La vida nos concedió el inmenso regalo de llegar juntas allí donde el camino se abre a un nuevo horizonte. Yo la dejé marchar suavemente, asomada a un misterio que me sobrecoge y me desborda. Aquí comparto sencillamente algunos aprendizajes de estos años, con el deseo de que otras personas encuentren fuerza, esperanza y alegría en la aventura de «cuidar».

TESTIMONIO LEÍDO
EN EL ENTIERRO DE ANDREA

Querida Andrea:


Un día te pregunté qué es la elegancia, y me contestaste: «Una persona elegante es alguien que quiere pasar inadvertido y, a pesar de todo, atrae todas las miradas». ¡Eso es lo que te ha pasado a ti! Tú atraes nuestras miradas incluso hoy, y seguramente a tu pesar. Déjame hablar un poco de tu elegancia; te prometo no exagerar.

Tú y yo nos encontramos hace tres años y medio, cuando tú empezabas a perder algunas facultades y yo acaba de llegar a Francia. Era demasiado tarde para conocer a «la dama» que tú habías sido; sin embargo, he tenido la suerte de conocer bien a «la mujer» que tú eres, fuera de todo rol y de todo convencionalismo.

Se suponía que tenía que acompañarte, pero ni tú, ni tus hijos, ni yo conocíamos el camino. ¡Qué magnífica aventura! ¡Cuántos tanteos y aprendizajes, cuántos desconciertos y pequeños enfados, cuántas risas cómplices y cuántos momentos maravillosos! Nunca podré agradecértelo bastante.
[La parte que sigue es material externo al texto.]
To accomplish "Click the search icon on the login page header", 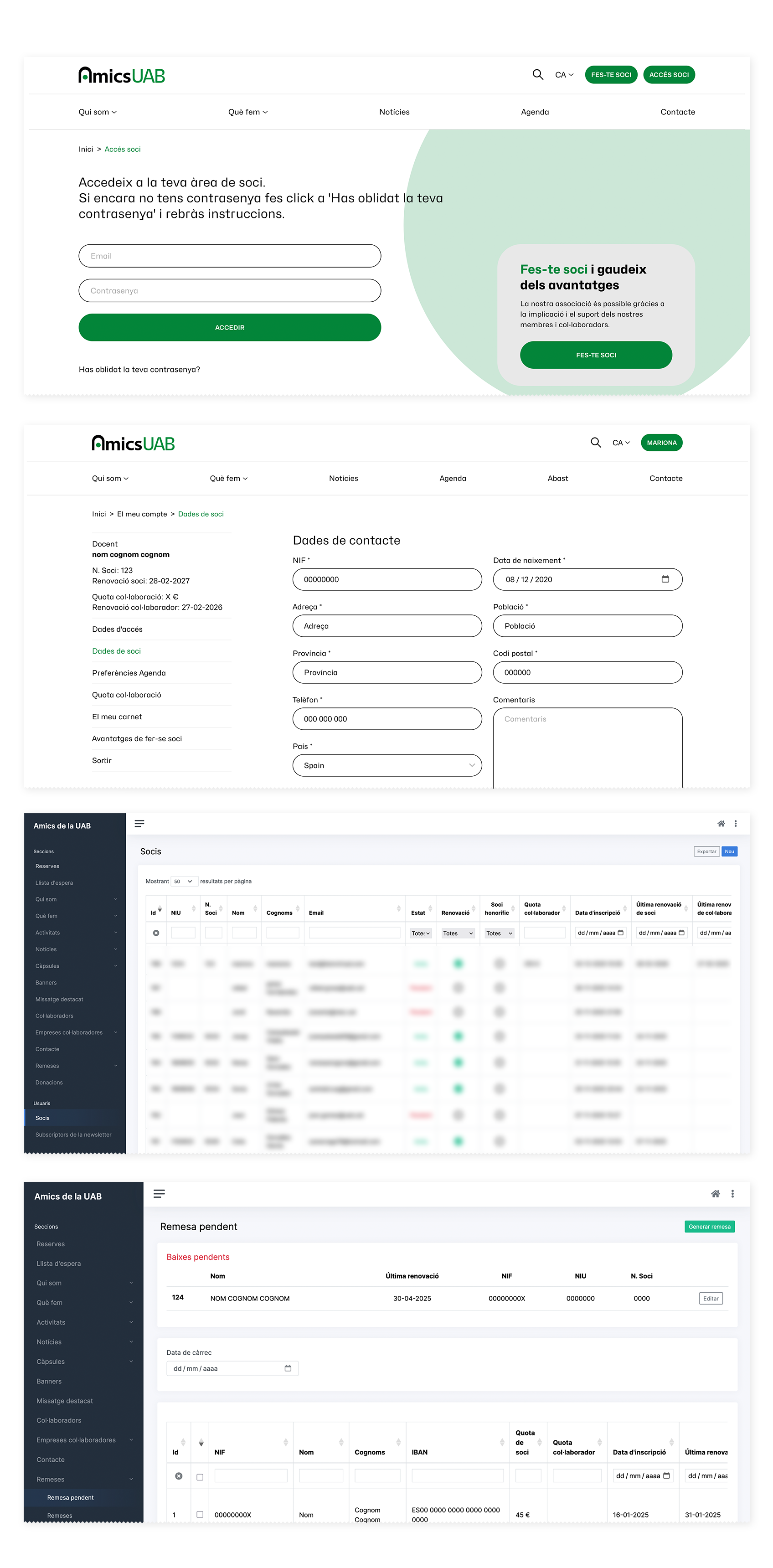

Al ver mi pobre francés y al saber que yo era incapaz de hablarte «de usted», tú misma me propusiste enseguida que nos tuteáramos, «porque la sencillez es lo mejor», me dijiste. Esta sencillez es parte de tu elegancia.
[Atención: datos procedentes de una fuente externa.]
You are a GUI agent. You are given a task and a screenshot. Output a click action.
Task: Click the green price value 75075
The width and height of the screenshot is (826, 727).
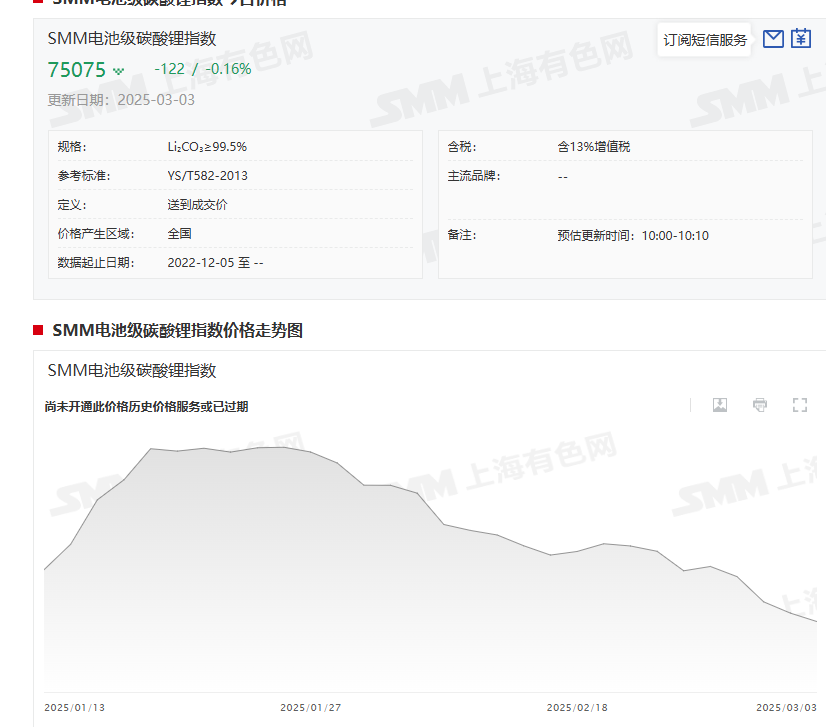tap(72, 69)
Estos últimos años, ya dependiente, te sentías muy bien en casa de tu hija, rodeada de cariño. Antes habías querido mucho tu casa de la calle de la Zarza. Sin embargo, habrías deseado cambiar el nombre de la calle, habrías preferido vivir en la calle de la Rosa. ¡Yo te decía que no se puede tener todo! Sí, Andrea, como cada uno de nosotros, tú albergabas tus propias espinas: las heridas y los errores de tu historia, tus pequeños defectos, el peso de la soledad, la angustia ante la pérdida de autonomía, la enfermedad, que iba destruyendo tu memoria y tu lenguaje, el miedo a la muerte...
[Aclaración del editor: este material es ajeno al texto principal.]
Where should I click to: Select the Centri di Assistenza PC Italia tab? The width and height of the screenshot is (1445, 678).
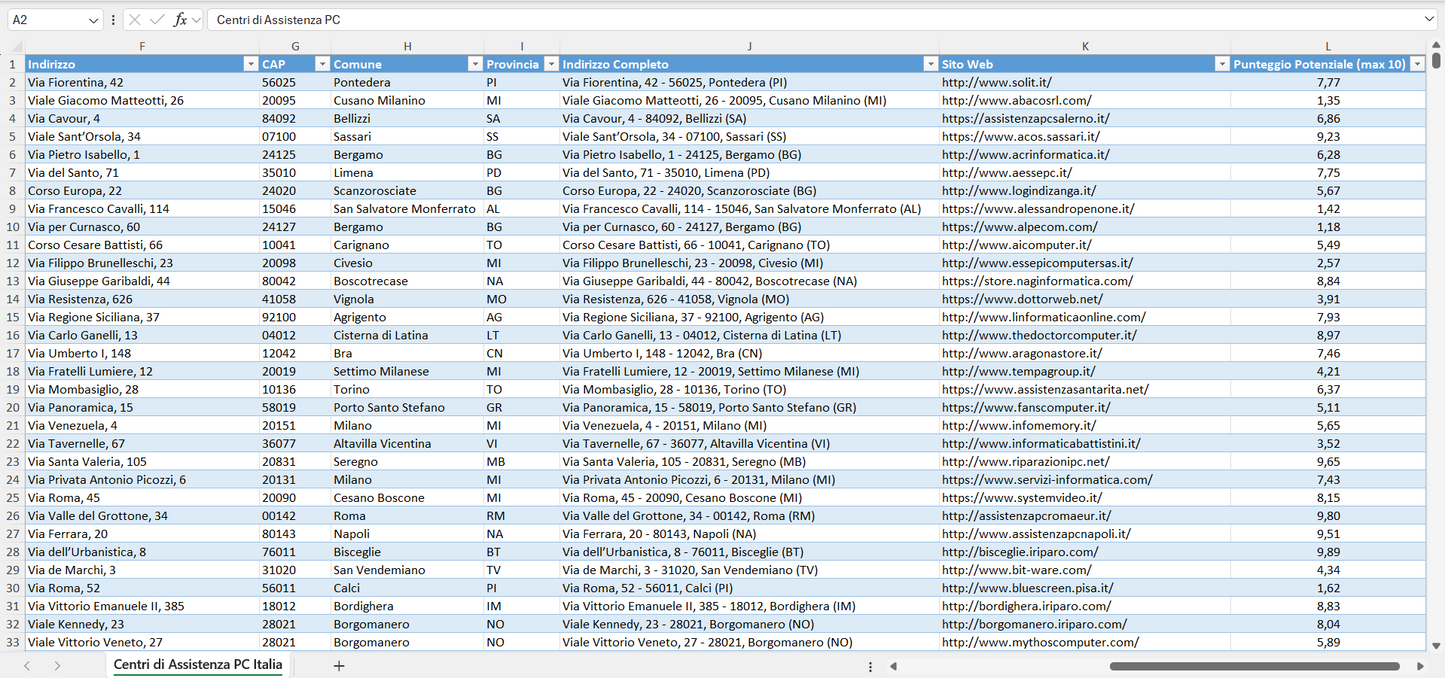pos(196,665)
En medio de tus espinas, yo soy testigo de la belleza creciente de tu rosa. La belleza de tu corazón, la elegancia de tu espíritu, no te han abandonado nunca, al contrario. Creo que esta belleza estaba arraigada en el amor. En primer lugar, el amor hacia cada uno de tus hijos e hijas y de tus nietos, que han sido hasta el final la niña de tus ojos, y cuyas fotos mirabas todos los días. Pero también el amor hacia tus hermanas y tu hermano, tus primos, tu ahijada, tus amigos... cuyas llamadas, cartas y visitas eran cada vez más importantes para ti.

Me has parecido muy elegante en tu capacidad de soltar, de dejarte hacer. ¡Cuánto te costó dejar de conducir! El coche, símbolo de la autonomía que desaparecía... Poco a poco, con confianza y con suavidad, has ido aprendiendo a dejarte conducir por unos y por otros, por cada una de las señoras que te han acompañado; has aprendido a caminar de la mano porque tu equilibrio era ya muy frágil.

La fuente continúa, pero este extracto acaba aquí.